▸ **Given records**
- Opening Delimiter -

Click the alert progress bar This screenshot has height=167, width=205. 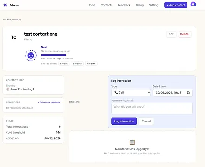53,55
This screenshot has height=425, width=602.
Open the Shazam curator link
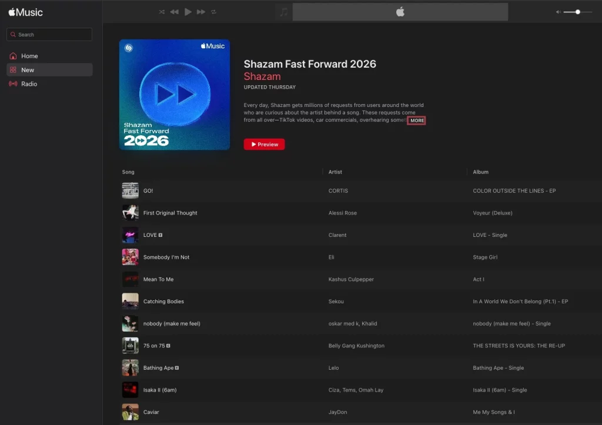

- Closing Delimiter -
- Opening Delimiter -

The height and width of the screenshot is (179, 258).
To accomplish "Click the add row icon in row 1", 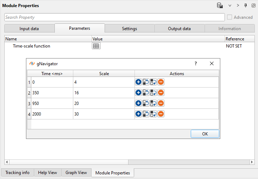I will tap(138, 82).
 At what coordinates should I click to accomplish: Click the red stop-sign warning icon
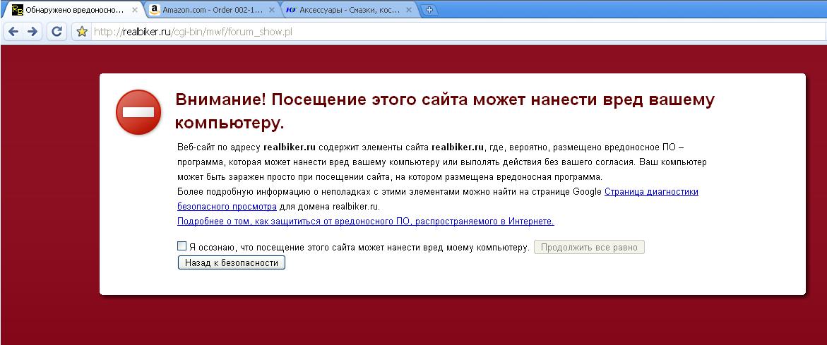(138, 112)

- Closing Delimiter -
- Opening Delimiter -

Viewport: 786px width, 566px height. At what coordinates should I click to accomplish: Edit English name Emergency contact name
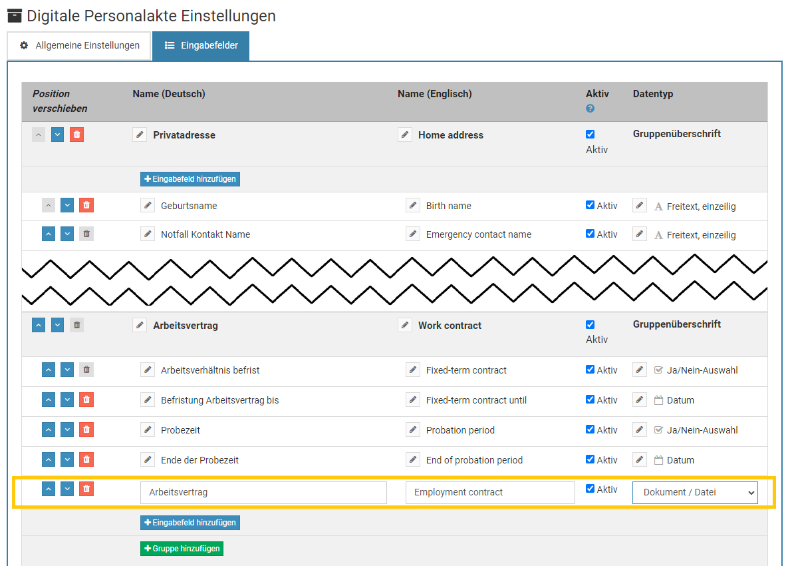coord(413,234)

- Closing Delimiter -

▸ **Brief**
Using the data above, reproduce exactly the lines from the line that contains "This screenshot has height=425, width=602." through the line that contains "Open the Shazam curator link", including both.

▸ **Task answer**
This screenshot has height=425, width=602.
Open the Shazam curator link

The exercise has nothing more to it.